Required work: Set out the material below as a numbered list, one entry per line, and leave out any blank lines.

###

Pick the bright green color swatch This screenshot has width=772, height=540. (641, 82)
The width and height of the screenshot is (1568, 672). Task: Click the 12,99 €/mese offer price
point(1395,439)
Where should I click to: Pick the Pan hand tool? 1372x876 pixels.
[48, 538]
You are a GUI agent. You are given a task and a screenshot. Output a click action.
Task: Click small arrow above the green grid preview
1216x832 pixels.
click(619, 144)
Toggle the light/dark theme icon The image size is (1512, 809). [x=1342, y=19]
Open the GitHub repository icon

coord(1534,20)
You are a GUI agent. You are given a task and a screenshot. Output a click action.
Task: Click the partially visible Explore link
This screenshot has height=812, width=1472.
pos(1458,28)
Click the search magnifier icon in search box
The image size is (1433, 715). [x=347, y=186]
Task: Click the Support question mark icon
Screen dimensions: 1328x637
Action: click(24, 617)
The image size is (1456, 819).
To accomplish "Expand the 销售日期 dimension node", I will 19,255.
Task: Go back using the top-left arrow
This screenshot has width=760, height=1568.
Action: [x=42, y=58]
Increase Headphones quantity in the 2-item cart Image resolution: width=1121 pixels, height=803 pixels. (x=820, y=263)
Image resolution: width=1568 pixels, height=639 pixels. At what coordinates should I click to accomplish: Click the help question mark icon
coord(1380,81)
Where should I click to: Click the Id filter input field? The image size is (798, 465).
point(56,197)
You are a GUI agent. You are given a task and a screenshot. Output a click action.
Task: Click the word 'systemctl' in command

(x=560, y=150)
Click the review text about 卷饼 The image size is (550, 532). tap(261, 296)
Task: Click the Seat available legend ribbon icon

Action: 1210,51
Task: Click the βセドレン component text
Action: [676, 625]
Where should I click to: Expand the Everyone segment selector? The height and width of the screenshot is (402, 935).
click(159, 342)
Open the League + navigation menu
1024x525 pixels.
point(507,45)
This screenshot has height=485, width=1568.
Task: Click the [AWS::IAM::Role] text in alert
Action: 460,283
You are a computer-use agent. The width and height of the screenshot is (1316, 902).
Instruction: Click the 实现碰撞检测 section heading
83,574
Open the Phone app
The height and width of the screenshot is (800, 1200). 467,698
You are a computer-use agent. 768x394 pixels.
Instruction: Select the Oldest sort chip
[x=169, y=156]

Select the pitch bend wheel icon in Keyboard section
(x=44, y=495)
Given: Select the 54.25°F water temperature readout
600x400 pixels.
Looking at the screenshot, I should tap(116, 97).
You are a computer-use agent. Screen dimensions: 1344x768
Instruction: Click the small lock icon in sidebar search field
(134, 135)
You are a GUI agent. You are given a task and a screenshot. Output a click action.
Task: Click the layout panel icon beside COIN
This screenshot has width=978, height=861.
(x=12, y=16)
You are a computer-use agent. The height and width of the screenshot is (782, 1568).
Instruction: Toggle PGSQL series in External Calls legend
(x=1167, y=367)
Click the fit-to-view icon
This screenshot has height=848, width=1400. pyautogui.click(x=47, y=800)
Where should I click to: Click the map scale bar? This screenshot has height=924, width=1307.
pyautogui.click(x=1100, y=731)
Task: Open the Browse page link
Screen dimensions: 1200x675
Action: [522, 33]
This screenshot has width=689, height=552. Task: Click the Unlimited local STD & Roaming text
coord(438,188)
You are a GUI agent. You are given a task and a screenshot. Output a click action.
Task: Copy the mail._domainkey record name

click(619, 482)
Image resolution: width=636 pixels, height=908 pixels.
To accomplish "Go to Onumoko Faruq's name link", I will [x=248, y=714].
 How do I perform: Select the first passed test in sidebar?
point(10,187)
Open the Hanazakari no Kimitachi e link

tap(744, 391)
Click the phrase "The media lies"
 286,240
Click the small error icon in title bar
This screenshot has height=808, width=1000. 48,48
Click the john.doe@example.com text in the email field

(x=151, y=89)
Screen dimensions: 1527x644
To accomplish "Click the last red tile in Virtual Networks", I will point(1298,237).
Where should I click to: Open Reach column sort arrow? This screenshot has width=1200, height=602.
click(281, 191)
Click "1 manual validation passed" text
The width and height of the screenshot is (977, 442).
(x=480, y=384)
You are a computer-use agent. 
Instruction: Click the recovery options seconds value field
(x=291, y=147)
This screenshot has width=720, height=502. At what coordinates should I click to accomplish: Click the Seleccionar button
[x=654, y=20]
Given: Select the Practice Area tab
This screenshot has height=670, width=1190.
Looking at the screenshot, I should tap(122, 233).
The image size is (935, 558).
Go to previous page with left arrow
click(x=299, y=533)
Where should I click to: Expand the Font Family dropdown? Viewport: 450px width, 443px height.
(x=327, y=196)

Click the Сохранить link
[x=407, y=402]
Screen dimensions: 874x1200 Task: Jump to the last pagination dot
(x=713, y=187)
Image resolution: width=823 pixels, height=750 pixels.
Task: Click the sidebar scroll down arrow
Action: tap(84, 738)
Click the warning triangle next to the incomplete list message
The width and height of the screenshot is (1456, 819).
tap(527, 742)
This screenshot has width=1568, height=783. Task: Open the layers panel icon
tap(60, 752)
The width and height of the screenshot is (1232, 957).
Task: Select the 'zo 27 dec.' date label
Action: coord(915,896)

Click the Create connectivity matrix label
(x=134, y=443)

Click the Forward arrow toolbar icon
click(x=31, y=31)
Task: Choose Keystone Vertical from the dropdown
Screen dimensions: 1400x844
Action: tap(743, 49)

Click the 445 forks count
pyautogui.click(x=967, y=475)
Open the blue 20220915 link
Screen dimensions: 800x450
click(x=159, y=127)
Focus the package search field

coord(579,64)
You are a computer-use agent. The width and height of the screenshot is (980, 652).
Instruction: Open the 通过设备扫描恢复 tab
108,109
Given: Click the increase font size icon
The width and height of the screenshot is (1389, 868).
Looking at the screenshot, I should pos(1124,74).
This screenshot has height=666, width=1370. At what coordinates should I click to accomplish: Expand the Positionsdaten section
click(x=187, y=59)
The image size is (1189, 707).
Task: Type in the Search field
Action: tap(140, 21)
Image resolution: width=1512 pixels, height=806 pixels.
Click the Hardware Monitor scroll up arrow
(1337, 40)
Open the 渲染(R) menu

###

Task response:
1. Pick the bright green color swatch This screenshot has width=772, height=540. (641, 82)
2. The width and height of the screenshot is (1568, 672). Task: Click the 12,99 €/mese offer price
3. point(1395,439)
4. Where should I click to: Pick the Pan hand tool? 1372x876 pixels.
5. [48, 538]
6. You are a GUI agent. You are given a task and a screenshot. Output a click action.
7. Task: Click small arrow above the green grid preview
8. 1216x832 pixels.
9. click(619, 144)
10. Toggle the light/dark theme icon The image size is (1512, 809). [x=1342, y=19]
11. Open the GitHub repository icon
12. coord(1534,20)
13. You are a GUI agent. You are given a task and a screenshot. Output a click action.
14. Task: Click the partially visible Explore link
15. This screenshot has height=812, width=1472.
16. pos(1458,28)
17. Click the search magnifier icon in search box
18. The image size is (1433, 715). [x=347, y=186]
19. Task: Click the Support question mark icon
20. Screen dimensions: 1328x637
21. Action: click(24, 617)
22. The image size is (1456, 819).
23. To accomplish "Expand the 销售日期 dimension node", I will 19,255.
24. Task: Go back using the top-left arrow
25. This screenshot has width=760, height=1568.
26. Action: [x=42, y=58]
27. Increase Headphones quantity in the 2-item cart Image resolution: width=1121 pixels, height=803 pixels. (x=820, y=263)
28. Image resolution: width=1568 pixels, height=639 pixels. At what coordinates should I click to accomplish: Click the help question mark icon
29. coord(1380,81)
30. Where should I click to: Click the Id filter input field? The image size is (798, 465).
31. point(56,197)
32. You are a GUI agent. You are given a task and a screenshot. Output a click action.
33. Task: Click the word 'systemctl' in command
34. (x=560, y=150)
35. Click the review text about 卷饼 The image size is (550, 532). tap(261, 296)
36. Task: Click the Seat available legend ribbon icon
37. Action: 1210,51
38. Task: Click the βセドレン component text
39. Action: [676, 625]
40. Where should I click to: Expand the Everyone segment selector? The height and width of the screenshot is (402, 935).
41. click(159, 342)
42. Open the League + navigation menu
43. 1024x525 pixels.
44. point(507,45)
45. This screenshot has height=485, width=1568.
46. Task: Click the [AWS::IAM::Role] text in alert
47. Action: 460,283
48. You are a computer-use agent. The width and height of the screenshot is (1316, 902).
49. Instruction: Click the 实现碰撞检测 section heading
50. 83,574
51. Open the Phone app
52. The height and width of the screenshot is (800, 1200). 467,698
53. You are a computer-use agent. 768x394 pixels.
54. Instruction: Select the Oldest sort chip
55. [x=169, y=156]
56. Select the pitch bend wheel icon in Keyboard section
57. (x=44, y=495)
58. Given: Select the 54.25°F water temperature readout
59. 600x400 pixels.
60. Looking at the screenshot, I should tap(116, 97).
61. You are a computer-use agent. Screen dimensions: 1344x768
62. Instruction: Click the small lock icon in sidebar search field
63. (134, 135)
64. You are a GUI agent. You are given a task and a screenshot. Output a click action.
65. Task: Click the layout panel icon beside COIN
66. This screenshot has width=978, height=861.
67. (x=12, y=16)
68. You are a computer-use agent. The height and width of the screenshot is (782, 1568).
69. Instruction: Toggle PGSQL series in External Calls legend
70. (x=1167, y=367)
71. Click the fit-to-view icon
72. This screenshot has height=848, width=1400. pyautogui.click(x=47, y=800)
73. Where should I click to: Click the map scale bar? This screenshot has height=924, width=1307.
74. pyautogui.click(x=1100, y=731)
75. Task: Open the Browse page link
76. Screen dimensions: 1200x675
77. Action: [522, 33]
78. This screenshot has width=689, height=552. Task: Click the Unlimited local STD & Roaming text
79. coord(438,188)
80. You are a GUI agent. You are given a task and a screenshot. Output a click action.
81. Task: Copy the mail._domainkey record name
82. click(619, 482)
83. Image resolution: width=636 pixels, height=908 pixels.
84. To accomplish "Go to Onumoko Faruq's name link", I will [x=248, y=714].
85.  How do I perform: Select the first passed test in sidebar?
86. point(10,187)
87. Open the Hanazakari no Kimitachi e link
88. tap(744, 391)
89. Click the phrase "The media lies"
90.  286,240
91. Click the small error icon in title bar
92. This screenshot has height=808, width=1000. 48,48
93. Click the john.doe@example.com text in the email field
94. (x=151, y=89)
95. Screen dimensions: 1527x644
96. To accomplish "Click the last red tile in Virtual Networks", I will point(1298,237).
97. Where should I click to: Open Reach column sort arrow? This screenshot has width=1200, height=602.
98. click(281, 191)
99. Click "1 manual validation passed" text
100. The width and height of the screenshot is (977, 442).
101. (x=480, y=384)
102. You are a computer-use agent. 
103. Instruction: Click the recovery options seconds value field
104. (x=291, y=147)
105. This screenshot has width=720, height=502. At what coordinates should I click to accomplish: Click the Seleccionar button
106. [x=654, y=20]
107. Given: Select the Practice Area tab
108. This screenshot has height=670, width=1190.
109. Looking at the screenshot, I should tap(122, 233).
110. The image size is (935, 558).
111. Go to previous page with left arrow
112. click(x=299, y=533)
113. Where should I click to: Expand the Font Family dropdown? Viewport: 450px width, 443px height.
114. (x=327, y=196)
115. Click the Сохранить link
116. [x=407, y=402]
117. Screen dimensions: 874x1200 Task: Jump to the last pagination dot
118. (x=713, y=187)
119. Image resolution: width=823 pixels, height=750 pixels.
120. Task: Click the sidebar scroll down arrow
121. Action: tap(84, 738)
122. Click the warning triangle next to the incomplete list message
123. The width and height of the screenshot is (1456, 819).
124. tap(527, 742)
125. This screenshot has width=1568, height=783. Task: Open the layers panel icon
126. tap(60, 752)
127. The width and height of the screenshot is (1232, 957).
128. Task: Select the 'zo 27 dec.' date label
129. Action: coord(915,896)
130. Click the Create connectivity matrix label
131. (x=134, y=443)
132. Click the Forward arrow toolbar icon
133. click(x=31, y=31)
134. Task: Choose Keystone Vertical from the dropdown
135. Screen dimensions: 1400x844
136. Action: tap(743, 49)
137. Click the 445 forks count
138. pyautogui.click(x=967, y=475)
139. Open the blue 20220915 link
140. Screen dimensions: 800x450
141. click(x=159, y=127)
142. Focus the package search field
143. coord(579,64)
144. You are a computer-use agent. The width and height of the screenshot is (980, 652).
145. Instruction: Open the 通过设备扫描恢复 tab
146. 108,109
147. Given: Click the increase font size icon
148. The width and height of the screenshot is (1389, 868).
149. Looking at the screenshot, I should pos(1124,74).
150. This screenshot has height=666, width=1370. At what coordinates should I click to accomplish: Expand the Positionsdaten section
151. click(x=187, y=59)
152. The image size is (1189, 707).
153. Task: Type in the Search field
154. Action: tap(140, 21)
155. Image resolution: width=1512 pixels, height=806 pixels.
156. Click the Hardware Monitor scroll up arrow
157. (1337, 40)
158. Open the 渲染(R) menu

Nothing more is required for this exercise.